Çukurova Üniversitesi (ÇÜ) İktisadi ve İdari Bilimler Fakültesi Öğretim Üyesi Yrd. Doç. Dr. İsmail Güneş, bedelli askerliğin ilk olarak 165 yıl önce 1846’da, Padişah 2. Mahmut döneminde Yeniçeri Ocağı’nın kapatılıp düzenli orduya geçilmesinin ardından, ‘Bedel-i Fiahsi’ adıyla ‘kendi yerine başkasını askere gönderme’ şeklinde uygulanmaya başladığını söyledi.
 
O dönem 5 yıl olan askerliğe gitmesi zorunlu olan kişilerin, işlerinden ayrı kalmaması ve ekonomik sıkıntılar yaşanmaması için uygulamanın yürürlüğe konulduğunu belirten Güneş, şöyle dedi:
 
"Bu bedel para olarak ödenmiyordu, yerine bir başka kişiyi askere gönderiyordu. Bedel verilecek kişinin 25- 30 yaşlarında, bulaşıcı hastalığı olmaması, ruhsal durumunun askerlik yapmaya elverişli olması, yüz kızartıcı bir suç işlememesi, çevresinde kötü tanınan biri olmaması gerekiyordu. Beyaz köleler bedel olarak verilebilirken, siyahi köleler bedel olarak kabul edilmiyordu."
 
Vatan'ın haberine göre;  Güneş, 1870 yılından itibaren ise bedelli askerliğin ’Bedel-i Nakdi’ adıyla para karşılığı da yapılmaya başlandığını kaydederek şunları anlattı:
 
"1886’da yapılan değişiklikle sadece parasal usulle bedelli askerlik uygulamasına devam edildi.

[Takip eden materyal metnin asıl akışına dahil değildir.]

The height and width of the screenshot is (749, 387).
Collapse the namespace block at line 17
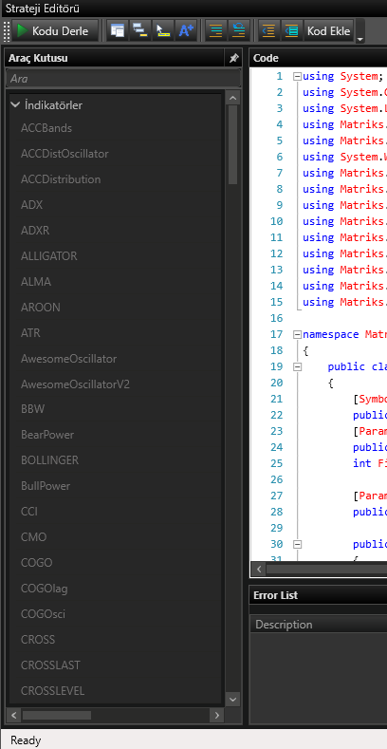pyautogui.click(x=297, y=334)
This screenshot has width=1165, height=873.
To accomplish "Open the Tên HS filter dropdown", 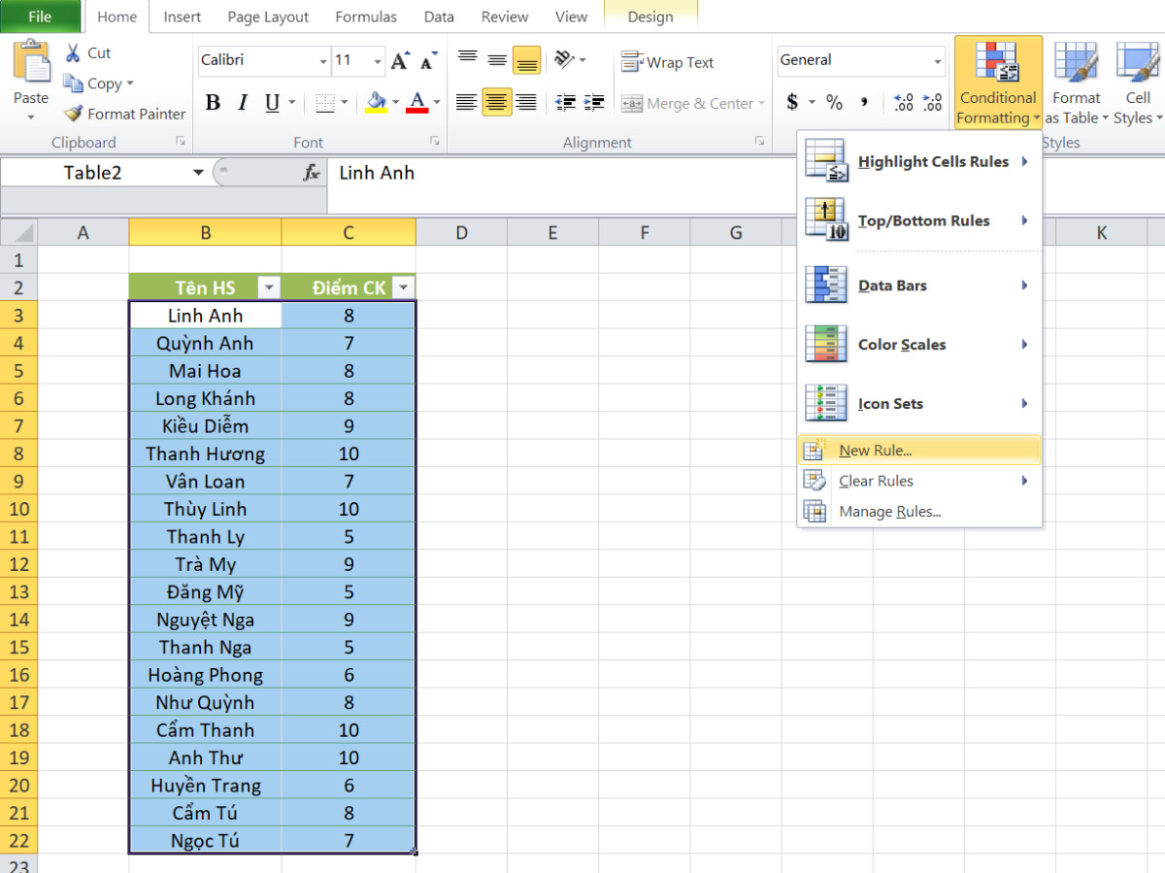I will coord(269,287).
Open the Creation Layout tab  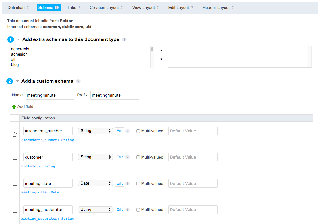tap(104, 8)
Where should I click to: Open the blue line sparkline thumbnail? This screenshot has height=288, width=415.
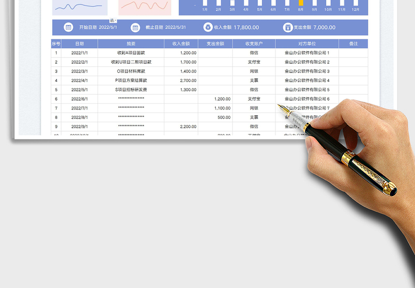tap(79, 7)

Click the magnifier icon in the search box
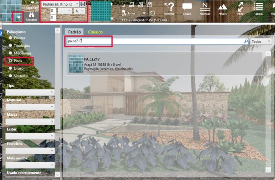click(246, 41)
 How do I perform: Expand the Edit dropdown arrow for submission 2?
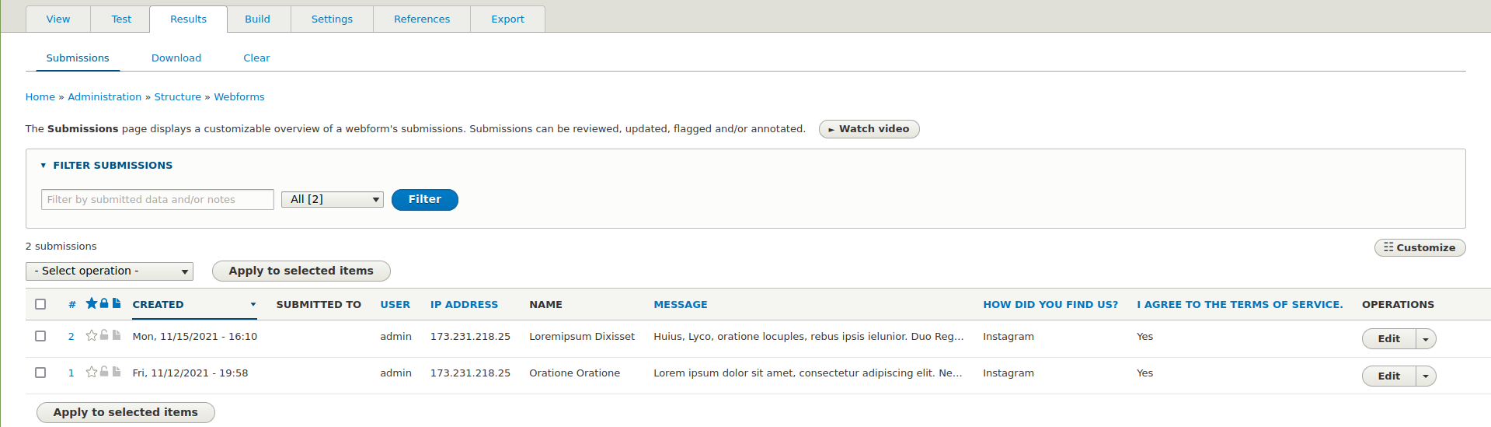(x=1426, y=339)
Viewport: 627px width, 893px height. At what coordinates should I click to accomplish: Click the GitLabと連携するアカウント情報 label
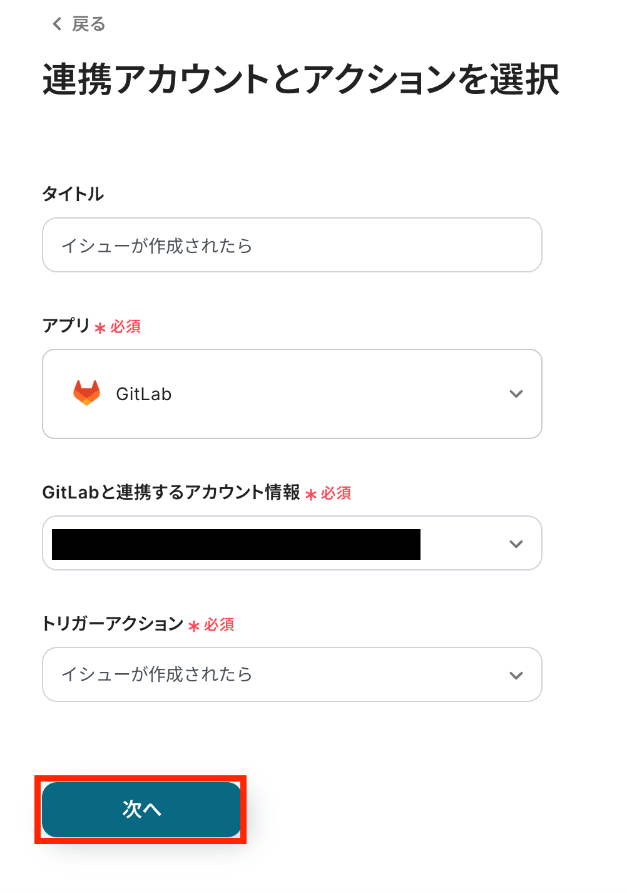click(x=171, y=492)
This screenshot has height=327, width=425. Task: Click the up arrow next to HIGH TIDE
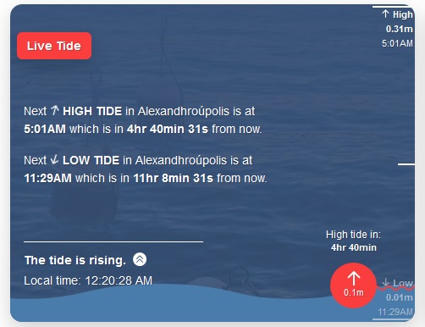[x=55, y=110]
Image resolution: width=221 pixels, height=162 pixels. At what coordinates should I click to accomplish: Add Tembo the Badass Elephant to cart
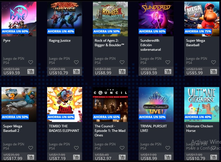click(76, 157)
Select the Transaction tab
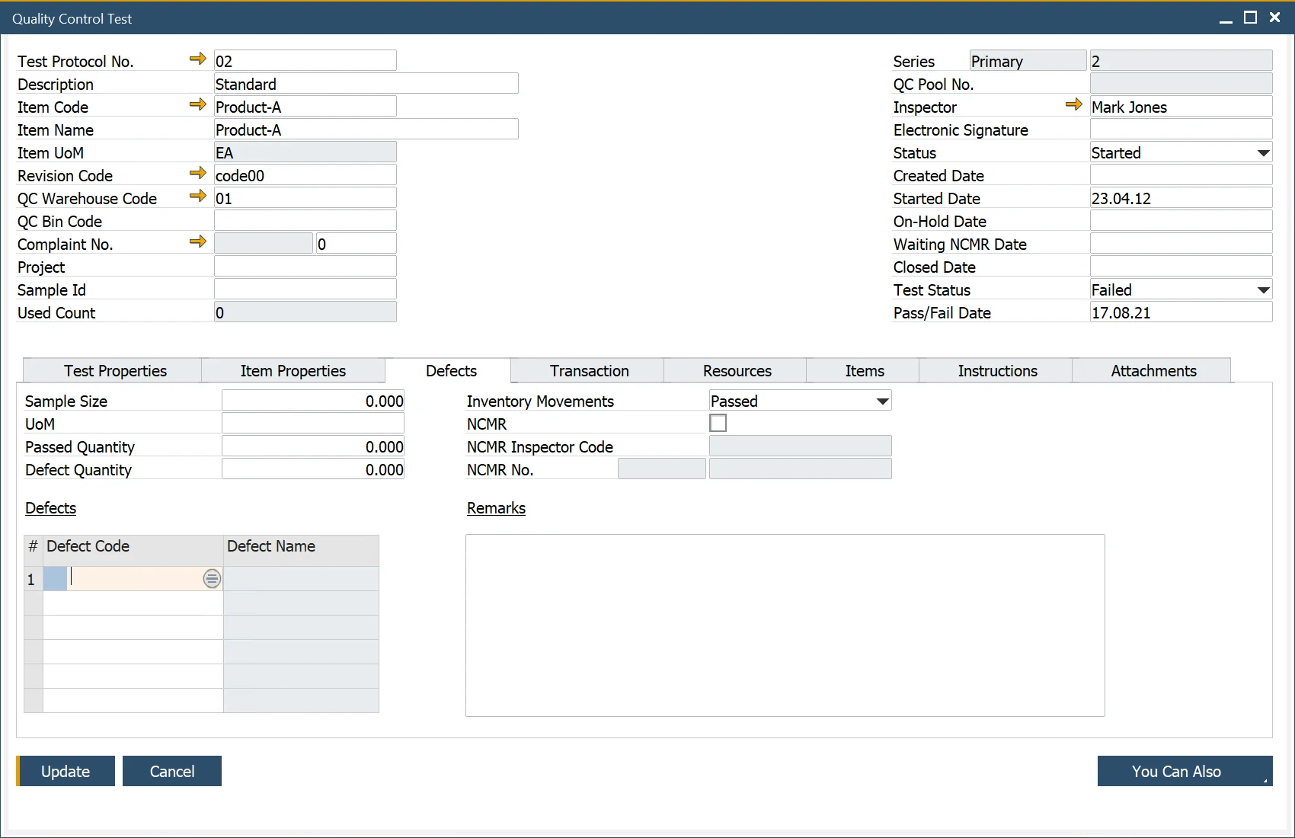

Sonraki yıllarda bedelli uygulamasından yararlanacaklara 50 Osmanlı altını verme zorunluluğu getirildi. Ayrıca memleketlerine en yakın askeri birlikte 5 ay süreyle eğitim görüyordu. 1911’de ise belirlenen rakam yüksek bulununca, bedel 30 Osmanlı altınına kadar düşürüldü."